Jego łupem były telefony komórkowe
Zaraz, po zgłoszonej kradzieży telefonu komórkowego z salonie fryzjerskim, policjanci z Pragi Północ ustalili i zatrzymali podejrzanego o jego kradzież. Okazał się nim Tomasz R. Wyszło na jaw, że mężczyzna najprawdopodobniej ma do czynienia jeszcze z dwoma innymi kradzieżami, w sklepie i biurze rachunkowym. 40-latek już usłyszał zarzuty w warunkach recydywy. Jeden ze skradzionych telefonów, który trafił do lombardu, został odzyskany.

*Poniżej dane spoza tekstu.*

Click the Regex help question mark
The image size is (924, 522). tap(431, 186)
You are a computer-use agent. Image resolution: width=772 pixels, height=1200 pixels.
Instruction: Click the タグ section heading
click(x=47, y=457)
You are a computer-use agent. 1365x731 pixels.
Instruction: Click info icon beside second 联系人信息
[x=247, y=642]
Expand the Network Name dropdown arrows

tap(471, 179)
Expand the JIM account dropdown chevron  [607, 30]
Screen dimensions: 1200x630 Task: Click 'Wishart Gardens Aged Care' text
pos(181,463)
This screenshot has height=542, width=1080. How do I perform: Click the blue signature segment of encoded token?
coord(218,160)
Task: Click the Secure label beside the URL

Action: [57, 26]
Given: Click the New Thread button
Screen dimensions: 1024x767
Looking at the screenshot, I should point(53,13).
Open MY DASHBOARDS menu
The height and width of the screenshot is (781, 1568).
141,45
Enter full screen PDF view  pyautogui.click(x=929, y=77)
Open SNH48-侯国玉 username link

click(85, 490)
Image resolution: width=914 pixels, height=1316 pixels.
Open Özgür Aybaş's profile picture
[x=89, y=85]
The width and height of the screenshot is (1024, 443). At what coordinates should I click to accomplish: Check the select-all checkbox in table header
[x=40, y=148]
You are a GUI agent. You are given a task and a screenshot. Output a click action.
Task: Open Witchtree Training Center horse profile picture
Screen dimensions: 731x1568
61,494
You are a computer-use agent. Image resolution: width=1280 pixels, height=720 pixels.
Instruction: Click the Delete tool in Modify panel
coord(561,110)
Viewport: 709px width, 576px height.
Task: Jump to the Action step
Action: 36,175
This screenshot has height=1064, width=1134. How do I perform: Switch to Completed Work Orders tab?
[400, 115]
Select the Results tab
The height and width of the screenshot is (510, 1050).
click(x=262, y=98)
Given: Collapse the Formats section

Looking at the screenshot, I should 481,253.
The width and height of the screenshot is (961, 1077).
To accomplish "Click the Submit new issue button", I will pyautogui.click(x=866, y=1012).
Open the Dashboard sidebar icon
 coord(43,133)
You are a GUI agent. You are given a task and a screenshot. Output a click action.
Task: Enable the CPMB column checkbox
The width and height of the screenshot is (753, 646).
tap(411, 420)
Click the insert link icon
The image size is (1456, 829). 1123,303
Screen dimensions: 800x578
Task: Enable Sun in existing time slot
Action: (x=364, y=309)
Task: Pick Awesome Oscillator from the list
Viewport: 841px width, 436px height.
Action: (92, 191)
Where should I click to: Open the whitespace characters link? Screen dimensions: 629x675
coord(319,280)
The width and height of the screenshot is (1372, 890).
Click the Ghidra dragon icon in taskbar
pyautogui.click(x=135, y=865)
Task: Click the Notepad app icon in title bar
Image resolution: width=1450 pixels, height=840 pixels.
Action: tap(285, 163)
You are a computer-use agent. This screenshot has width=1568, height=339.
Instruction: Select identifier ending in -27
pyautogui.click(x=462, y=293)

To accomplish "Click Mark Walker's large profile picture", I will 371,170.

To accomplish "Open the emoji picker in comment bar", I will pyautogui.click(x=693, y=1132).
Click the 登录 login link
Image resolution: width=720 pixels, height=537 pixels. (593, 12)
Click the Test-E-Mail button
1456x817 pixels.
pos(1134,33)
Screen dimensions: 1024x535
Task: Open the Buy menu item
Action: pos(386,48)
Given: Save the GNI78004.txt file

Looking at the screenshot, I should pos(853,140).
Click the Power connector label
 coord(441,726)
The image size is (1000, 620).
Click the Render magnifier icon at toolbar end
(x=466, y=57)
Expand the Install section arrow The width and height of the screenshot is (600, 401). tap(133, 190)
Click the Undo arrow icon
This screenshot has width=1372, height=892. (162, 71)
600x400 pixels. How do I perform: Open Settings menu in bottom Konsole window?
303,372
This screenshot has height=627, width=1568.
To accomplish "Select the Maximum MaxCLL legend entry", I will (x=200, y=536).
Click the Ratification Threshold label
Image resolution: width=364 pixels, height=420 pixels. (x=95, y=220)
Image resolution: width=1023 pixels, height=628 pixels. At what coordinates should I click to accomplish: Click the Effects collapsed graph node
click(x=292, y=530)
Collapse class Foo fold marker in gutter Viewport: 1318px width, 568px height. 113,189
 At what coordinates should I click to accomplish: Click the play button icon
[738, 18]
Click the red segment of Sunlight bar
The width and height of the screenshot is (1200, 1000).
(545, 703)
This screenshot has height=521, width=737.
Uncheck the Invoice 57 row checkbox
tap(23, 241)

Po tym jak policjanci z Pragi Północ zostali zaalarmowani o tym, że w salonie fryzjerskim doszło do kradzieży telefonu komórkowego wartego ok. 800 złotych, policjanci zajmujący się zwalczaniem przestępczości przeciwko mieniu, zajęli się ustaleniem i zatrzymaniem sprawcy. Okazało się, że do podobnych zdarzeń doszło w biurze rachunkowym oraz w sklepie na terenie dzielnicy. Za każdym razem, sprawca wykorzystywał moment nieuwagi właściciela telefonu i dokonywał jego kradzieży. Funkcjonariusze wpadli na trop podejrzanej osoby. Tomasz R. został zatrzymany i trafił do policyjnej celi. Policjanci odzyskali jeden ze skradzionych telefonów.
40-latek usłyszał trzy zarzuty kradzieży w warunkach recydywy. W trakcie przesłuchania podejrzany przyznał się do zarzucanego czynu.